The model has several independent components or algorithms described
below.
2. Request properties
Here is an outline of the algorithm that is used to select the
properties of the next request. The selection takes several steps.
select robot interest
if foreign interest
then
select a URL from a trace
else
select visible origin server
select target origin server behind the visible server
select object to request
endif
select request type
select request method
The first step of the algorithm is robot interest selection. If a
foreign interest is selected, the URL is selected from a trace specified in a
foreign_trace field of the robot configuration (foreign URLs are
repeated using the same recurrence algorithm used for Polygraph URLs).
Otherwise, the visible server, the targer server, and the object to request
are selected to form a URL as described below.
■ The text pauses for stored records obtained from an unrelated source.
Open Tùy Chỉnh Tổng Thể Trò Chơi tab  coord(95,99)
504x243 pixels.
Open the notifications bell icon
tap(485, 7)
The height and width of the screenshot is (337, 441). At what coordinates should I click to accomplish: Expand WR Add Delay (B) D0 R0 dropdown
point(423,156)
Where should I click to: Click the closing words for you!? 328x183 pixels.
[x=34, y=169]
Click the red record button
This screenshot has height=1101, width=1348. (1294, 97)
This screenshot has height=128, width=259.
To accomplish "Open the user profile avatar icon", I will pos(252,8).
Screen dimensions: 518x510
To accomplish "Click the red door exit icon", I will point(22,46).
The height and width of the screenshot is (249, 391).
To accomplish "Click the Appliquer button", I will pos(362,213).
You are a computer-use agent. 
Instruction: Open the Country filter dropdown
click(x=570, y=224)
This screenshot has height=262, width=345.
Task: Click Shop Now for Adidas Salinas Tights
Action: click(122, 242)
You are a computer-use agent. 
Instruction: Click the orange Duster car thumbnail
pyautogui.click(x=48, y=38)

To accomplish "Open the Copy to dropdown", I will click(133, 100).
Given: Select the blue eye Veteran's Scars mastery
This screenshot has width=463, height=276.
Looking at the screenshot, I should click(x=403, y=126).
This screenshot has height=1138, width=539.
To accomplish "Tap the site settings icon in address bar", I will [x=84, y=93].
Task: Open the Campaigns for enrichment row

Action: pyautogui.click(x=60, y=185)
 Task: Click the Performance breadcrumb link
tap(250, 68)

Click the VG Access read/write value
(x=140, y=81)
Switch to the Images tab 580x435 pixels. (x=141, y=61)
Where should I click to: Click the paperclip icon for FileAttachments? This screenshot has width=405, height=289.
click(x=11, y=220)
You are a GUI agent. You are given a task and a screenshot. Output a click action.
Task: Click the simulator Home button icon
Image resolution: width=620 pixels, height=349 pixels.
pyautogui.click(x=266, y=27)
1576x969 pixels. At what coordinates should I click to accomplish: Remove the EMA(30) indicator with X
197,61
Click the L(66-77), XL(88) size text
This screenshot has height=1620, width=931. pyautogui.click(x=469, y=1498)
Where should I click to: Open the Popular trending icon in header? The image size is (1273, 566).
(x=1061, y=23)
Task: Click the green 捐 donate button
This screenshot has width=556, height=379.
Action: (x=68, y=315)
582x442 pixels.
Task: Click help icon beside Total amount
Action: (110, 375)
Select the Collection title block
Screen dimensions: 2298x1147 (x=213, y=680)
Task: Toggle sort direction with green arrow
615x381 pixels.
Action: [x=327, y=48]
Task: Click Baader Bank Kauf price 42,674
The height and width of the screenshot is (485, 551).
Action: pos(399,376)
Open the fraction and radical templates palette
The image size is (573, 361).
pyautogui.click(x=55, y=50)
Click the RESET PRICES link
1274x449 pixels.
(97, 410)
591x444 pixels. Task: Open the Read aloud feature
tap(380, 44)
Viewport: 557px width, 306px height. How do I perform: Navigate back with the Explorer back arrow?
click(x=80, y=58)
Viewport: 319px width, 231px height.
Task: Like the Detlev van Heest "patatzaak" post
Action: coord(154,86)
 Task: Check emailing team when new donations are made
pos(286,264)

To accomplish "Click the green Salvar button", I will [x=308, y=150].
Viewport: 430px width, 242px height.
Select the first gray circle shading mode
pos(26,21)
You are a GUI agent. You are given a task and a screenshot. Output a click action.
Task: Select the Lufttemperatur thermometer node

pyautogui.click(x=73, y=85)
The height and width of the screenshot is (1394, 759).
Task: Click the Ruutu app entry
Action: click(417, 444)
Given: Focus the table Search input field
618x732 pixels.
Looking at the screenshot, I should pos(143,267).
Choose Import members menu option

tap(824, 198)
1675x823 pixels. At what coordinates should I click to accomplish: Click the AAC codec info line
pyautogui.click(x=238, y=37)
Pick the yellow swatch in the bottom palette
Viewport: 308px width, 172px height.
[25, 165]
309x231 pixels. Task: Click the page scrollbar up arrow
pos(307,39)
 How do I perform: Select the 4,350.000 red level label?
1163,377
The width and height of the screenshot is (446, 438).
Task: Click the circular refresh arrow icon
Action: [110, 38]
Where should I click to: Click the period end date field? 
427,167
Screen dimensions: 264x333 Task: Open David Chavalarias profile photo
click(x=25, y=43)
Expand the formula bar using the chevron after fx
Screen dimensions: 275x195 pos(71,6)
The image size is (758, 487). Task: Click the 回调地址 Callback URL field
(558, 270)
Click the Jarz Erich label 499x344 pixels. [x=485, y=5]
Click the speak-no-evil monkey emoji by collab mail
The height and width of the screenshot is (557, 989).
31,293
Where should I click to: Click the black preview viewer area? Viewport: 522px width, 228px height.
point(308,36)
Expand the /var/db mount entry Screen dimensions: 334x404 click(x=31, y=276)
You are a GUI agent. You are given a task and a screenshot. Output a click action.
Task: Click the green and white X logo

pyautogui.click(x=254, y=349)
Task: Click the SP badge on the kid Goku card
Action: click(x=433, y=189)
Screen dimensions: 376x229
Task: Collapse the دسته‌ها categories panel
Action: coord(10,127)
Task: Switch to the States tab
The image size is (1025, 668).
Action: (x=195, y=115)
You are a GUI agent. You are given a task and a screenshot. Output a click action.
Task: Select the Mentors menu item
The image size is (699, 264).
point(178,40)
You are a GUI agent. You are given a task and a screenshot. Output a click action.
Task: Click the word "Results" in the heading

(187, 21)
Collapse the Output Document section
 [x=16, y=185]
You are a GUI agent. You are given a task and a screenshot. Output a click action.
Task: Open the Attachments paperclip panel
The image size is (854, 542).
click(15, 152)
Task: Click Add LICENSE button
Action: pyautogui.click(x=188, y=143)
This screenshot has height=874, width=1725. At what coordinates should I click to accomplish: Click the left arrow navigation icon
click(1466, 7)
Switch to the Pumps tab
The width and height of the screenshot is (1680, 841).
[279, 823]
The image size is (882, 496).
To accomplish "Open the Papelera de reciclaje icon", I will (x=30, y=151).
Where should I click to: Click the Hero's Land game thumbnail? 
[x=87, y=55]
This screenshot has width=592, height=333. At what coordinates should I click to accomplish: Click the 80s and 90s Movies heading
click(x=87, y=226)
Visible origin server is one of the server addresses in the
origins array of the robot configuration. Visible
server address may be mapped into several
``target'' server addresses. Different target servers behind the same visible
name may have different properties (e.g., images and CGI servers behind the
same VIP of a L4 load balancing switch). Thus, a robot has to select one
target server to know what objects the robot can ask for.
Note, however, that in some setups it is impossible for the robot to
guarantee that the request will eventually reach the selected real server. If
the mapping is request-independent (e.g., random or load-dependent), then the
request may go to a different target server. On the other hand, a correctly
configured network will not use request-independent mapping for servers that
are not identical. Polygraph is designed to handle correctly configured
setups, but may get confused if requests to different servers are
mis-redirected.
The following algorithm is used to select an object to request. All
persistent object properties are defined by the object identifier
(oid). Selecting an object boils down to selecting an
oid.
if (we should and can repeat a request) {
select ``old'' oid requested from the visible origin server before
} else {
generate ``new'' oid for the visible origin server
}
The request repetition probability is determined by the recurrence
ratio of the robot
configuration. If a robot cannot repeat a request (e.g., no requests to the
visible server were performed before), then a new oid is generated.
Polygraph collects statistics on oid generation needs and
oid generation deliverables so it is possible to check if the above
algorithm was failing too often.
Object Popularity model configuration determines
which old (i.e., already requested) oid is selected.
The actual oid generation algorithm is a little bit more complex
because each robot has to maintain two ``worlds'' of URLs. The first,
``public'', world is shared among all the robots of all polyclt processes. The
second, ``private'', world is not shared. For every URL not coming from a
foreign trace, Polygraph decides which world should be hit based on robot's
interest configuration field. The above algorithm is applied to the
selected world if possible and to the alternate world if the selected world
cannot accommodate the desired action. Again, collected statistics can be used
to track the number of oid generation problems.
When the target server and oid are selected, all object properties
such as URL extension or expiration time can be reproduced as needed.
Request type is selected from the configured req_types, regardless
of oid selection.
Note that not all repeated requests offer a hit to a caching intermediary.
Besides recurrence probability mentioned above, factors affecting hit ratio
include object cachability status and request type.
3. Request timing
Request timing is modeled on a per-robot basis. No synchronization is
implemented among robots. Each robot is a completely independent entity.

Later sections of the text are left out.